In this issue, Xiaobian will bring you about how to use Grouper2 to find vulnerabilities in the Active Directory Group Policy. The article is rich in content and analyzes and narrates from a professional perspective. After reading this article, I hope you can gain something.

Grouper2 is a penetration testing tool for AD Group Policy security. The tool is developed in C#. With the help of Grouper2, penetration testers can easily find security-related misconfigurations in Active Directory Group Policy.

Of course, you can also use Grouper2 for other things, but Grouper2 is not strictly a professional auditing tool. If you want to check that your Group Policy configuration security meets certain standards, you may also need to use Microsoft's Security Compliance Toolkit.

In short, Grouper2 can export all the data you're interested in from Group Policy to you, and then try to exploit any security issues that might exist.

Grouper2 compares Grouper to Grouper in the following ways:

Require users to install components such as GPMC or RSAT on a computer that has joined the domain.

2. Users need to generate XML reports through the Get-GPOReport PowerShell command line tool.

3. Reports need to be provided to Grouper.

4, will generate a lot of data, users need to filter and filter out valuable content.

Grouper2 doesn't need to rely on Get-GPOReport, but it still needs to parse a variety of file formats.

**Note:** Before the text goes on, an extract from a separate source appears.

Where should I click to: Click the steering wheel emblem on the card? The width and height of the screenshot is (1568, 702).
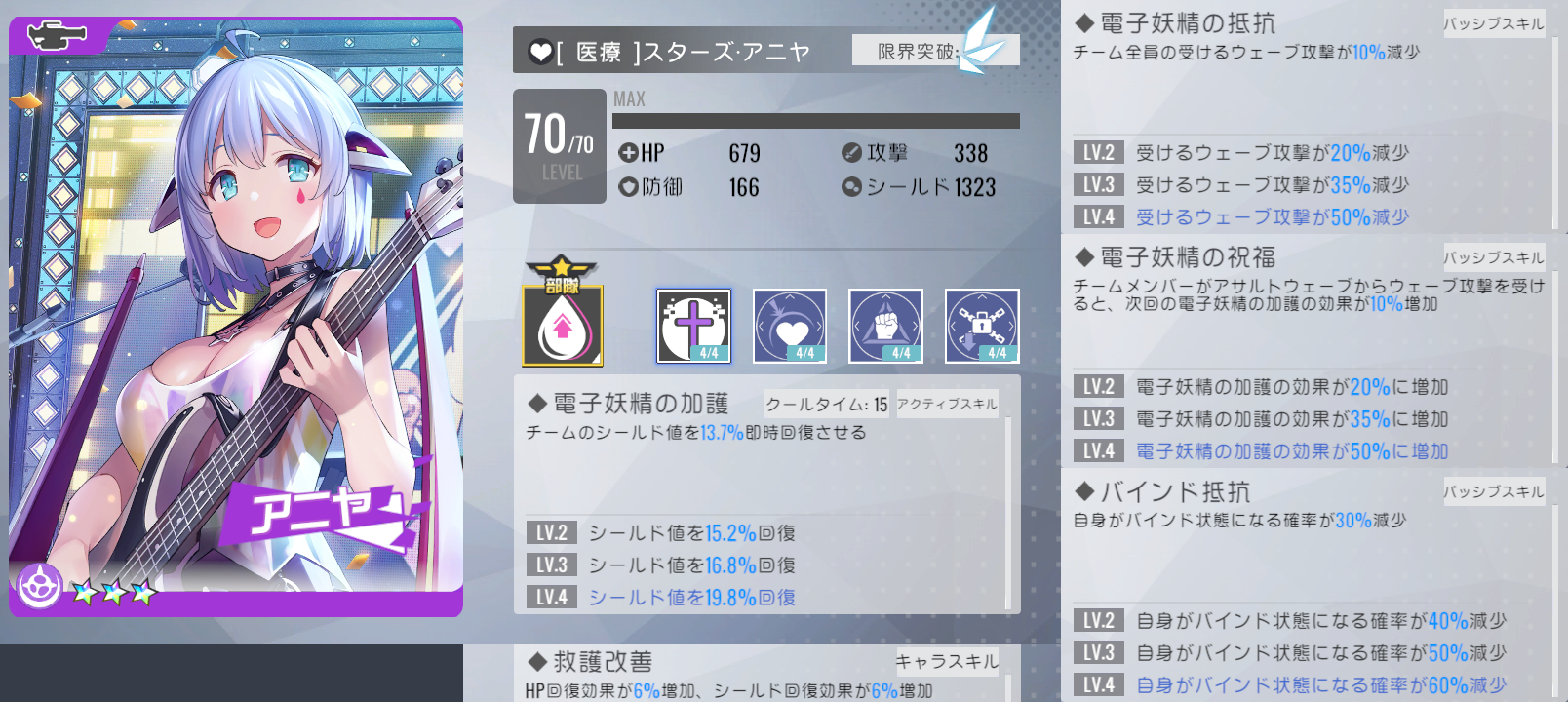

The characteristics of Grouper2 are as follows:

1, more accurate file permissions detection, do not need disk disk read and write.

GPP passwords are not ignored.

3. Provide HTML output options.

4. Multi-thread support

5. Support offline operation.

tool download

Users can clone the project source code locally using the following command:

git clone https://github.com/l0ss/Grouper2.git tool usage

The tool is also very simple to use, users only need to join a domain device, as a domain user to run Grouper2 executable program, the program will output JSON format report by default. Users can also optimize the output using the-g option if there is a problem with the generated JSON report format.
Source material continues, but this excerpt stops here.